A common behavior of new product managers is to start with a feature idea (that they came up with, got given by a manager, or heard from some stakeholder), riff on it by creating some flow ideas or wireframes, and then take it to a designer to flesh out the UX and the UI. Unfortunately, this approach is completely wrong and leads to alignment problems and building the “wrong” features.
The alignment problems stem from the fact that with this approach, alignment has to happen on the level of “what are we trying to build”. While that's a good question to have alignment on, a better question is “why are we trying to build this / what problem are we trying to solve”. When the entire team from PM through designers and engineers to other stakeholders fully understands the problem a feature is trying to solve, everyone can make informed decisions that will further this purpose. This clarity is important for the PM too: often a feature idea sounds good on the surface, but making tradeoff decisions can be tricky unless you have a deep understanding of the problem.
Starting with the feature idea before clearly defining the problem also means possibly solving the wrong problem (a problem that doesn't exist, or a less important one, or one that's based on slightly incorrect assumptions). One important concept in design is the double diamond process in which you first define the problem by diverging (exploring potential problems to solve) and then converging (identifying and defining defining the most important problem), and then design the solution by again diverging (developing potential solutions) and converging (selecting and detailing the best solution):
Starting with a feature idea means skipping the first diamond. You are therefore solving some problem, but not necessarily the “right” or correctly defined one.
How should a PM go about defining the problem first then? A few tips: often, the problem is best defined in collaboration at least between the PM and the designer who will be working on the solution, but potentially also together with analysts, user researchers, engineers, or other cross-functional stakeholders. They bring valuable insights to the table, and collaborating on the problem definition builds up a real shared understanding. This is especially important for the designer, who will spend a lot of time designing the solution. If the designer hasn't fully understood and bought into the problem to be solved, it's unlikely that they will design a good solution for the problem.
It also makes sense to separate the documentation of the problem and the solution. When the problem has been defined, it should be written it down in a problem statement document or project mission or design brief. That document should cover at least the following aspects:
- What is the problem?
- Who are we solving it for?
- Why is it important to solve now?
- How is it linked to our strategic goals?

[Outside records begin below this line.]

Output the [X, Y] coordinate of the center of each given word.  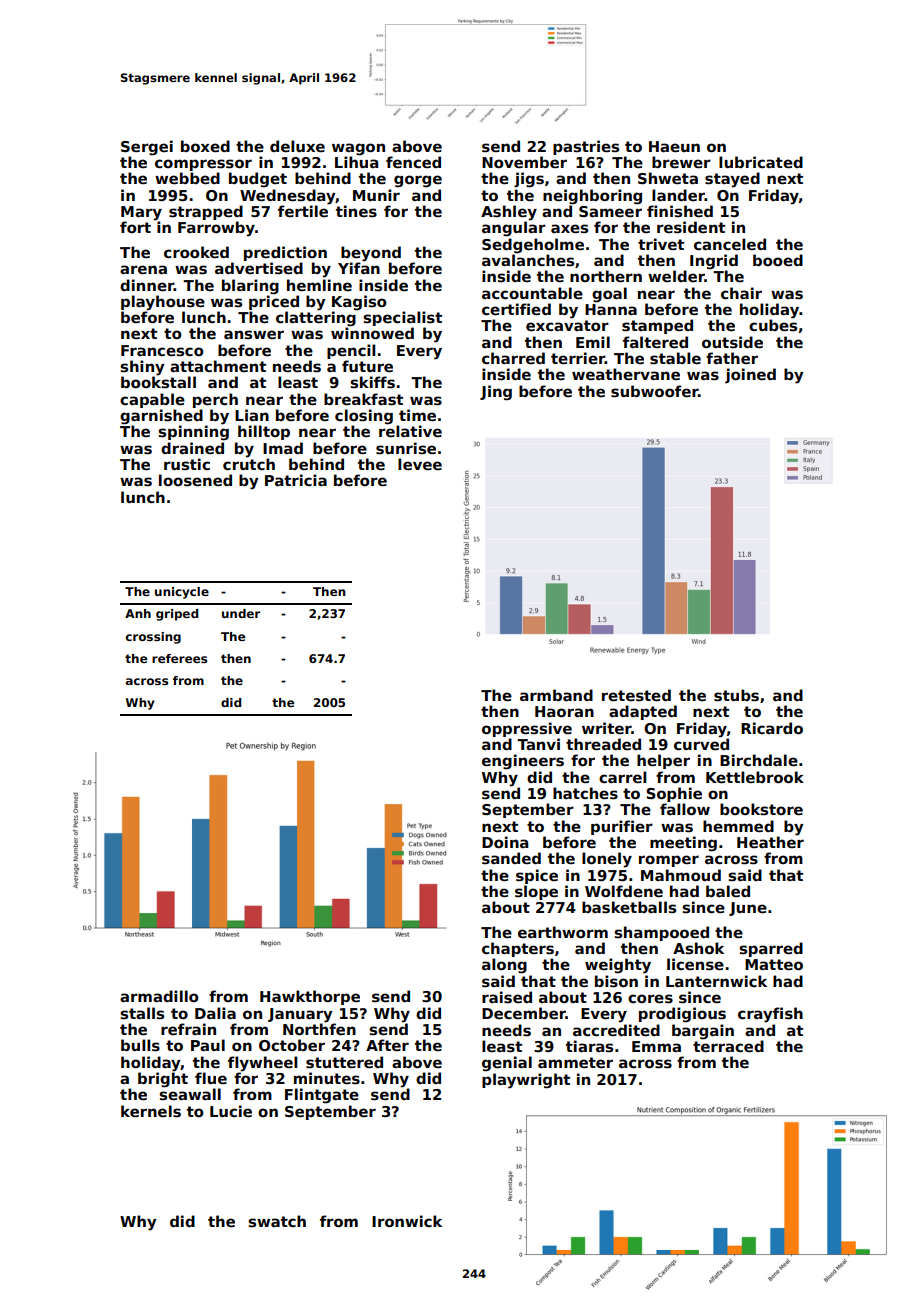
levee [420, 464]
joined [750, 376]
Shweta [668, 178]
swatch [277, 1221]
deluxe [297, 146]
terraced [728, 1046]
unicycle [182, 593]
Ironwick [407, 1221]
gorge [418, 181]
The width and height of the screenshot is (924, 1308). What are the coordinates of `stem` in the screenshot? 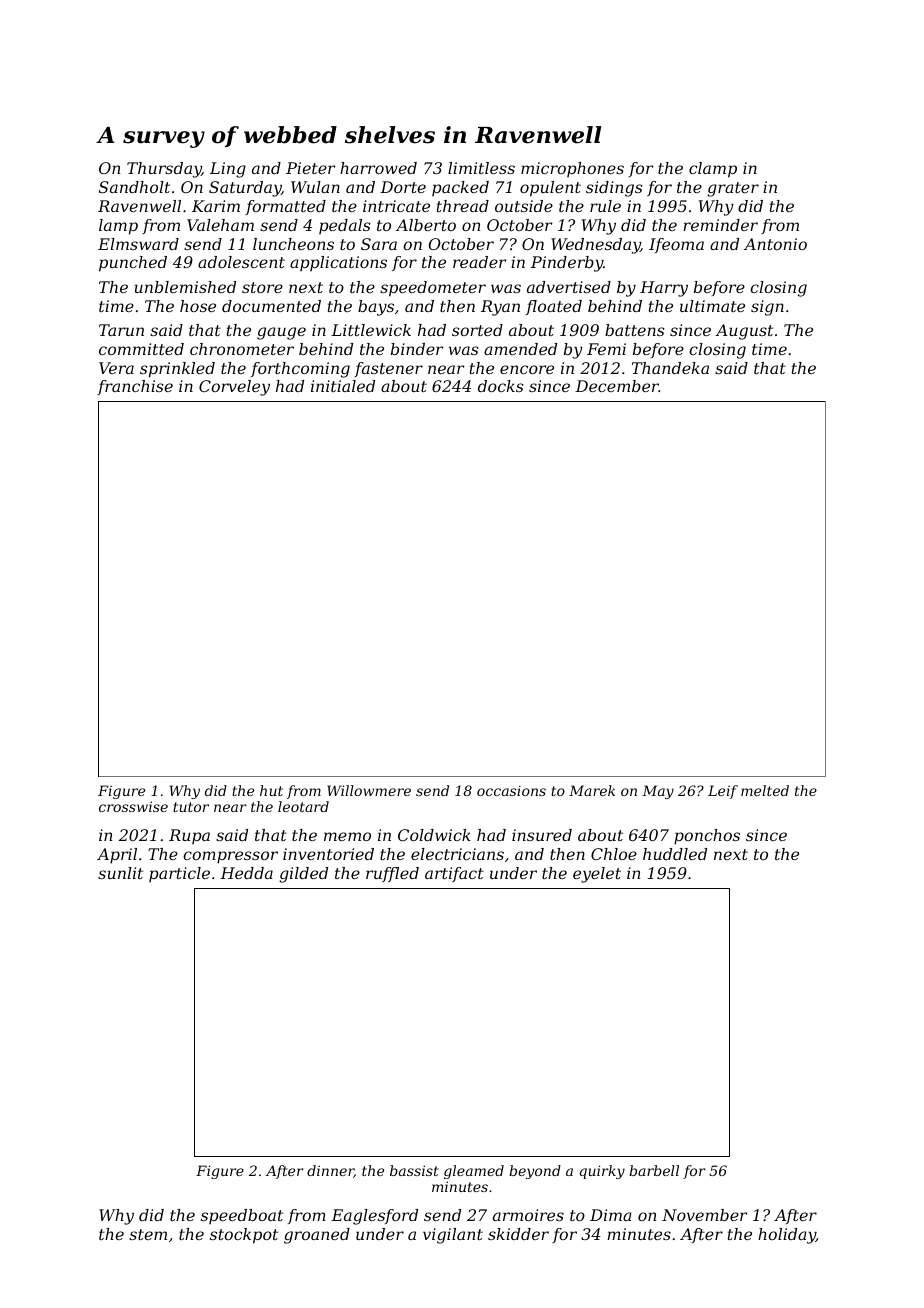 It's located at (148, 1234).
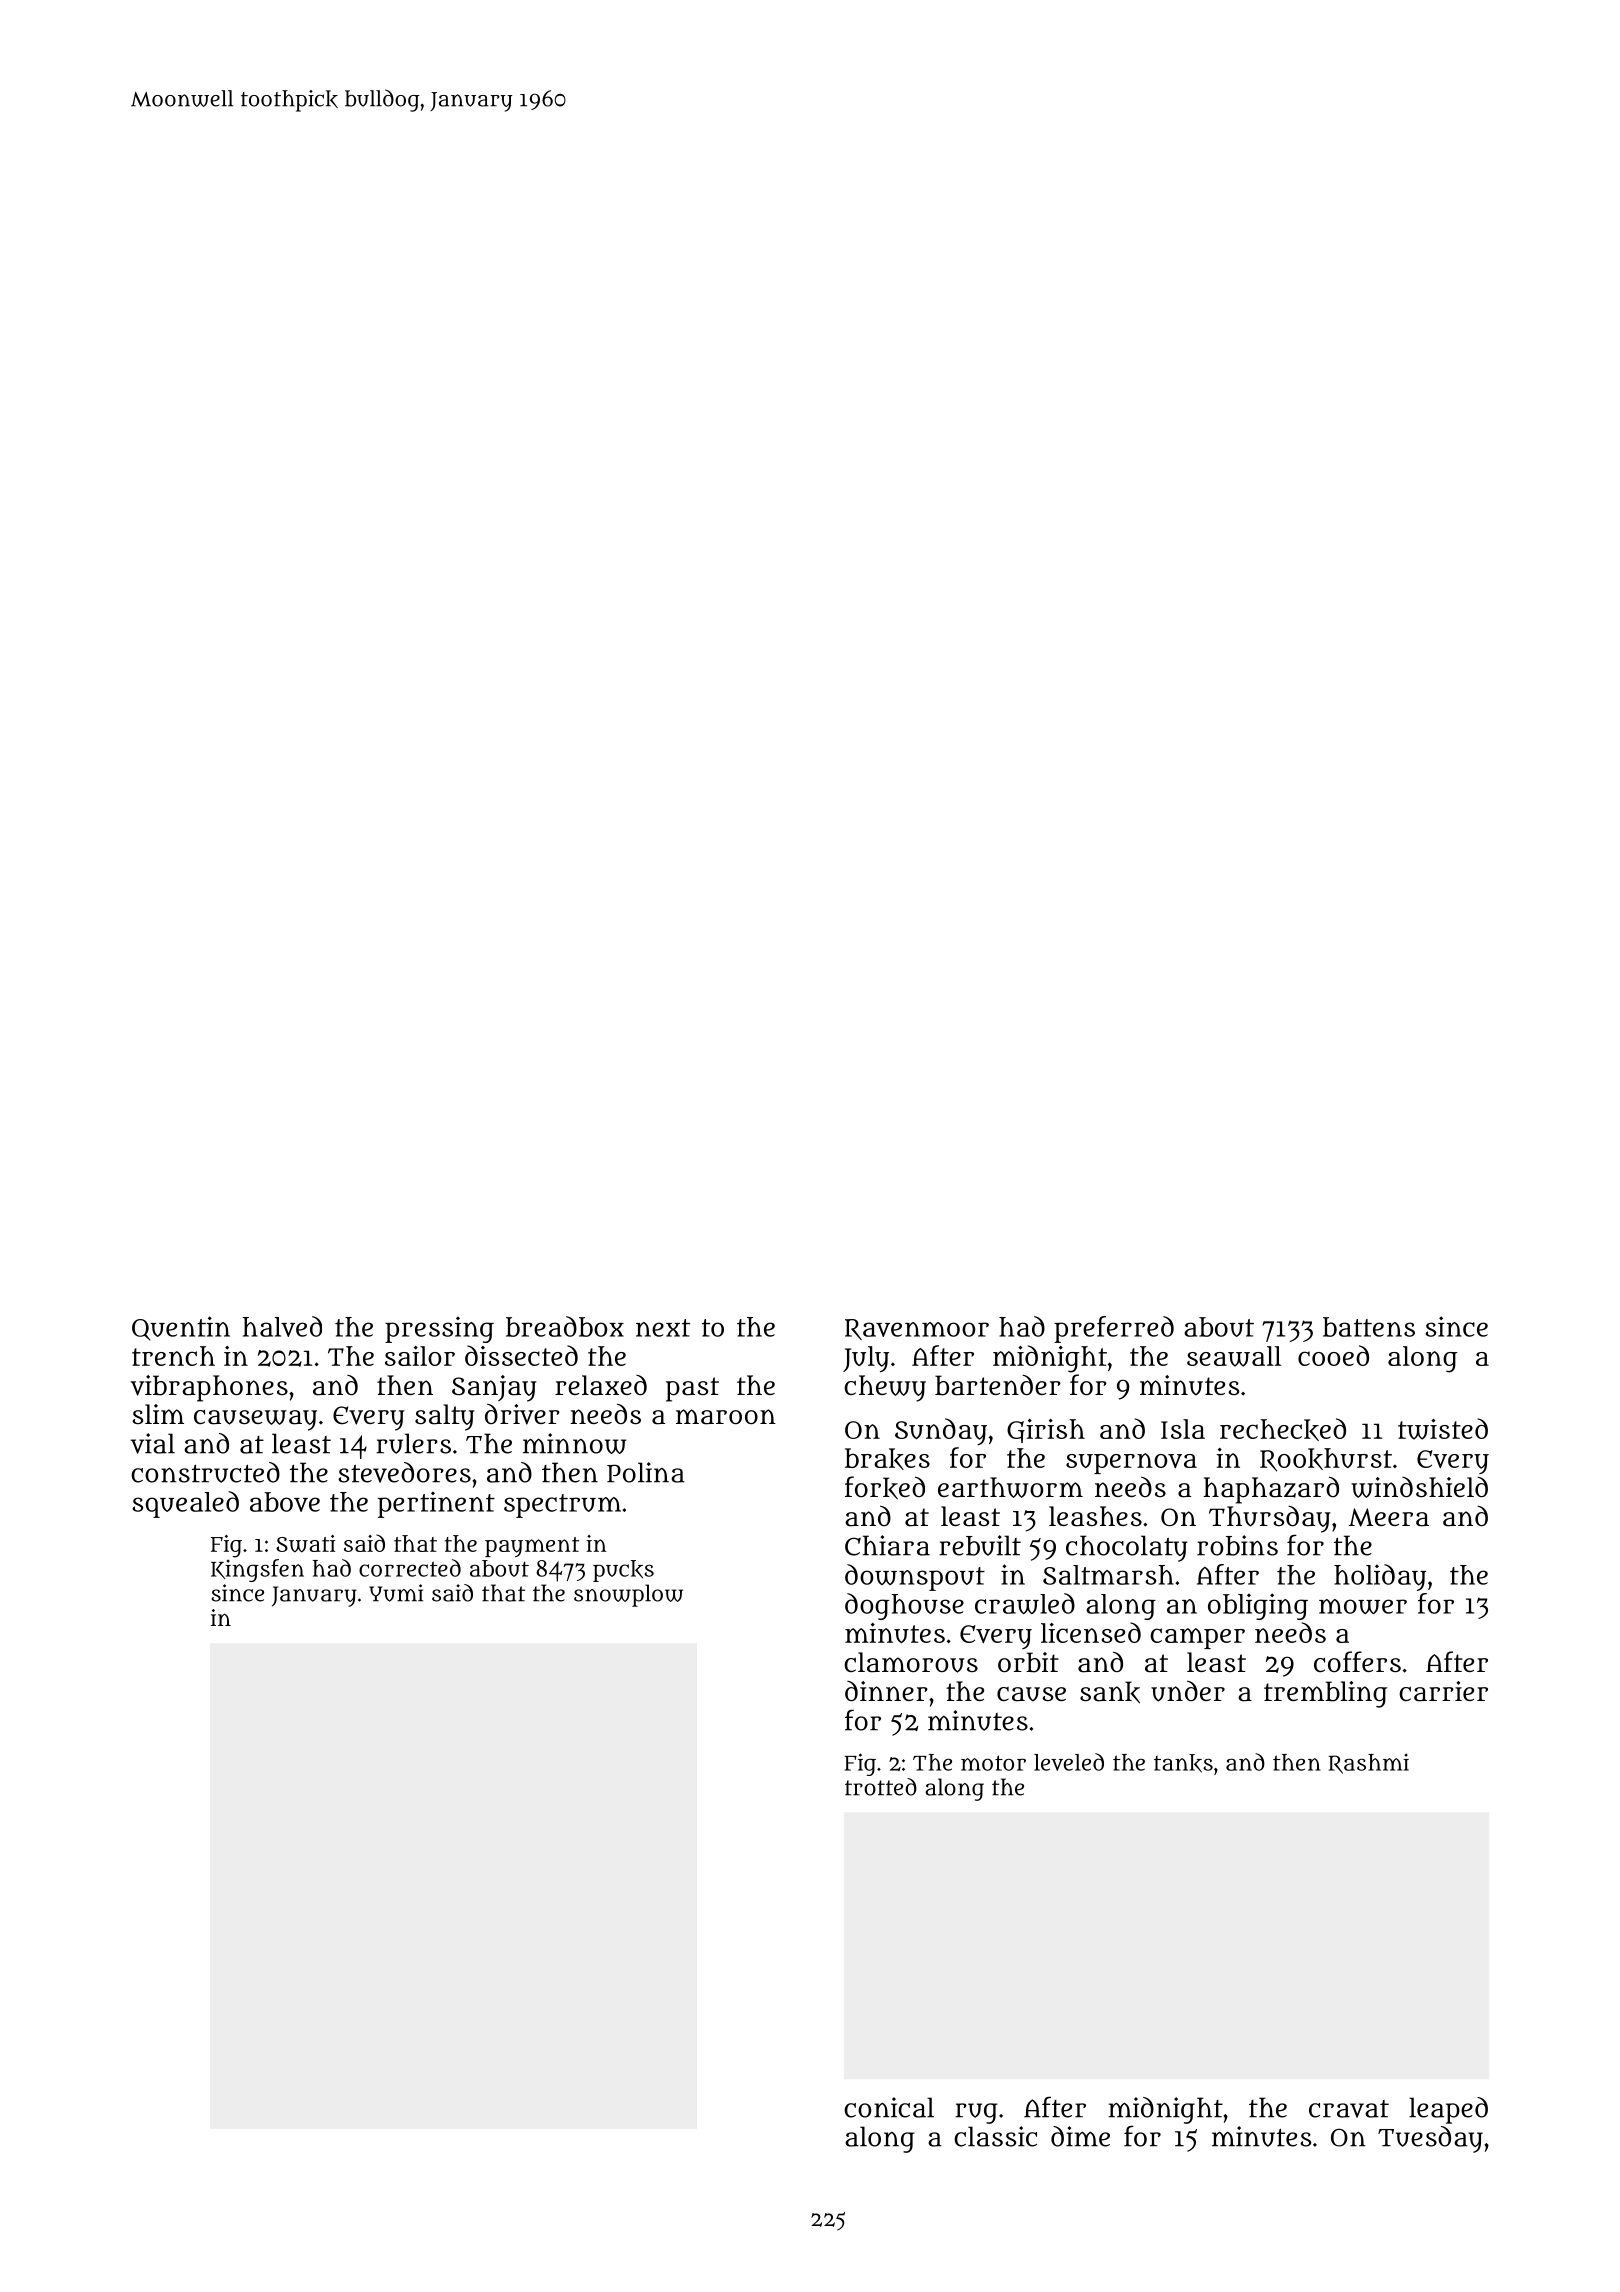  Describe the element at coordinates (995, 2136) in the screenshot. I see `classic` at that location.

- How might we validate that we've actually solved the problem?
Keeping the problem document separate from the solution makes sure you don't retrofit the problem to fit the solution. It also leaves the door open to trying multiple solution ideas to the same problem—after all, if the first solution idea fails that doesn't mean that the problem doesn't exist anymore.
Clearly defining the problem before starting the solution design also means that the problem can be prioritized and compared with other problems that might be worth working on: based on the users that are affected and how much of a pain point the problem is, is this the most important problem to be solving now?
In summary, clearly defining the problem first, writing it down, and getting buy-in from the team and management that this is the right problem to work on is crucial for effectively working as a team and for delivering a product that solves the most pressing user problems. Skipping this step is very often the reason for failure in the first projects of new PMs.